Place 4: Morrison, Galindo Move to Run-Off
If election day's hot, muggy weather depressed spirits (or turnout), it certainly didn't hamper Laura Morrison's gathering at the Waterloo Ice House, where a raucous returns watching party quickly turned into a victory celebration. Early-voting numbers gave her a commanding total of 37% in the six-person field, and it held all night – ultimately swelling to 12,882 of Place 4's 33,398 total votes, ensuring her a spot in the June 14 run-off against second-place finisher Cid Galindo. About 10pm, News 8 Austin aired a live interview with Morrison, causing her supporters – among them members of Better Austin Today, Liveable City, and Save Our Springs' Bill Bunch (at one point spotted in close proximity to development attorney nonpareil Richard Suttle) – to vigorously scream and wave placards behind their candidate (almost recalling similar scenes at the county clerk's office in precomputer voting days). Someone yelled, "Cid said no to neighborhoods!" Taking the stage shortly thereafter, Morrison thanked her supporters and advisers (specifically Mark Yznaga, Jeff Smith, and David Butts) before addressing the campaign. "We got a lot of votes today," said Morrison.

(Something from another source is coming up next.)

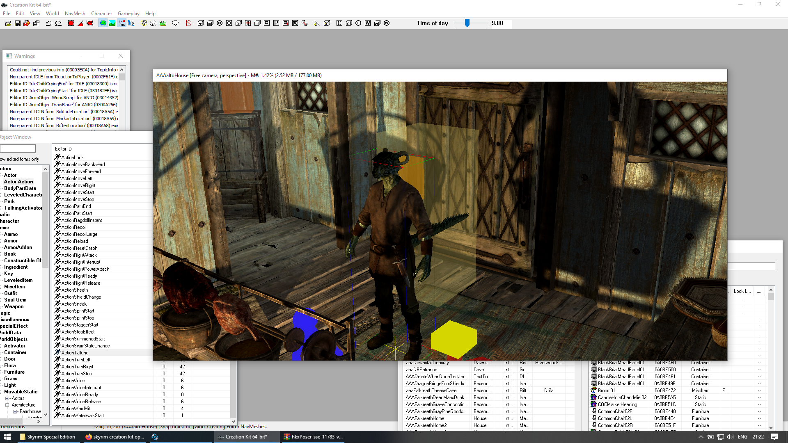Click the Editor ID column header

pyautogui.click(x=63, y=149)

Noting the campaign had included "a lot of ups and downs," she nevertheless vowed, "We can do it for another month if we need to – and it looks like we need to!"

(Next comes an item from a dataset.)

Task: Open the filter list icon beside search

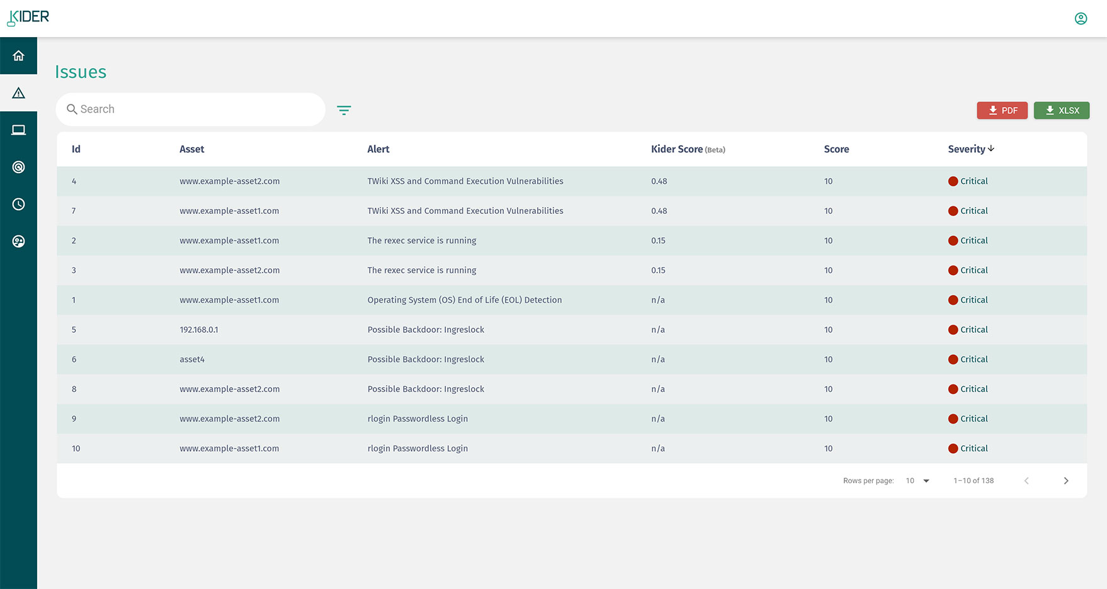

Galindo's gathering couldn't have been any more different from Morrison's capacity crowd. With attendance diminished by the late hour (around 10:20pm), only some 25 supporters milled around the fellow run-off winner's live/work space Downtown at Fourth and Brazos – members of Galindo's family, manicured Downtown types, and Austin Police Association Vice President Wuthipong "Tank" Tantaksinanukij among them. Still, Galindo gave an impassioned speech, previewing the themes he'll continue to work on this last month of campaigning. Calling his first run for office a "real learning experience," he said the results – 29% of the total, or 9,729 votes – were "great" considering he entered the race "without any political base to speak of." As for that closing message? "Cid Galindo is a candidate with a plan," he said, referring to his calls for a series of town centers along the SH 130 corridor. "Laura Morrison does not have a plan. ... That's the message we have five weeks to get out."
The mood was "cautiously optimistic" – but realistic – at Robin Cravey's gathering at Uncle Billy's Brew and Que earlier that evening. Trailing in early voting, Cravey's showing grew with election-day results, but not enough. He ultimately garnered 20%, or 6,825 votes. Asked what his post-race plans were, Cravey pointed to some literary projects he was working on, along with his day job: "I've got a law office I've gotta go back to."